WHAT YOU SHOULD DO
Using the listing below, show all lines that hold the word "Zodiaque".

DATA PROVIDED
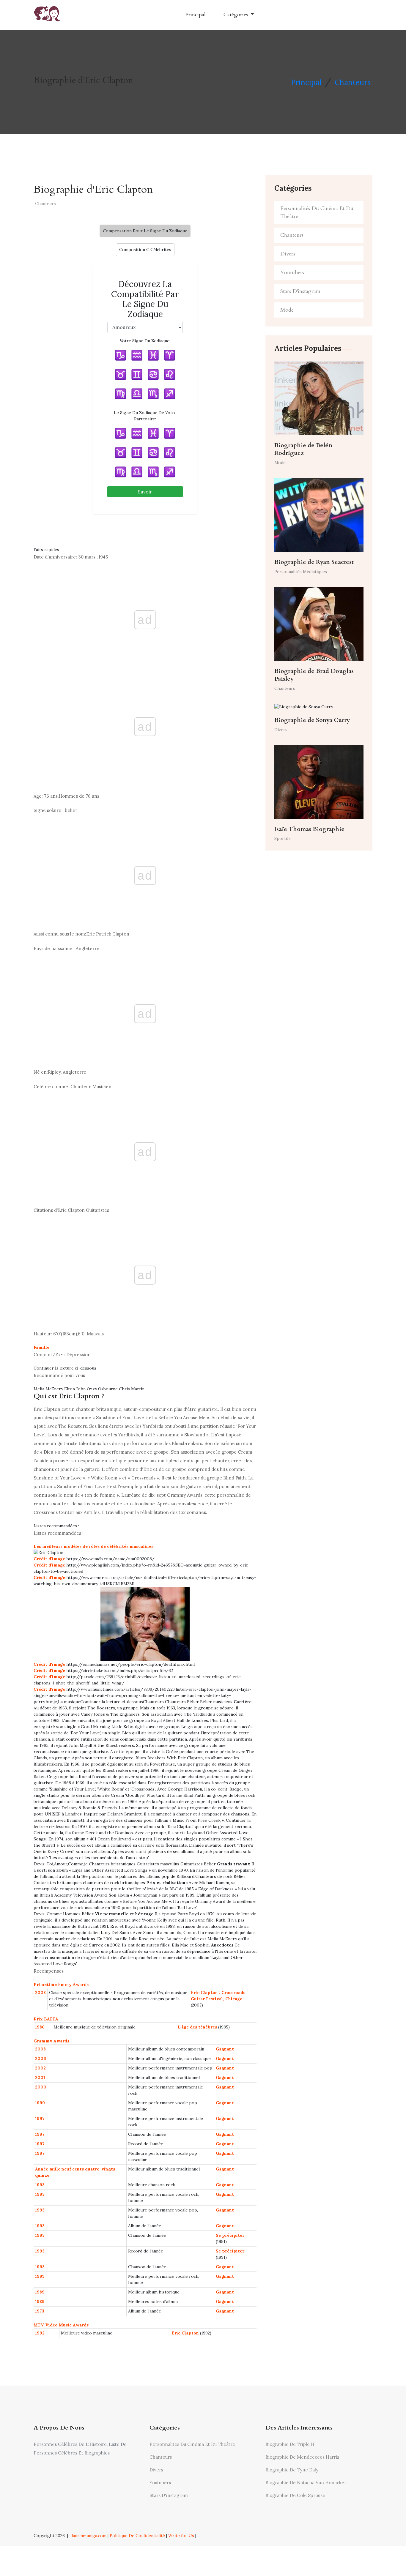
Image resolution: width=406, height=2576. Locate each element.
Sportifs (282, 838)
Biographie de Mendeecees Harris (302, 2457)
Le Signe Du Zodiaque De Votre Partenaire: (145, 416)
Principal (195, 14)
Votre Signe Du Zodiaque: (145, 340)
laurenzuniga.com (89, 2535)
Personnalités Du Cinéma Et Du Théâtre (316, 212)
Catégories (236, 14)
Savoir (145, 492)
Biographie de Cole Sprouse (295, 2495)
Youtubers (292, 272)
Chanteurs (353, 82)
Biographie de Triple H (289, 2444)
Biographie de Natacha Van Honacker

YOUR SOLUTION
Le Signe Du Zodiaque De Votre Partenaire: (145, 416)
Votre Signe Du Zodiaque: (145, 340)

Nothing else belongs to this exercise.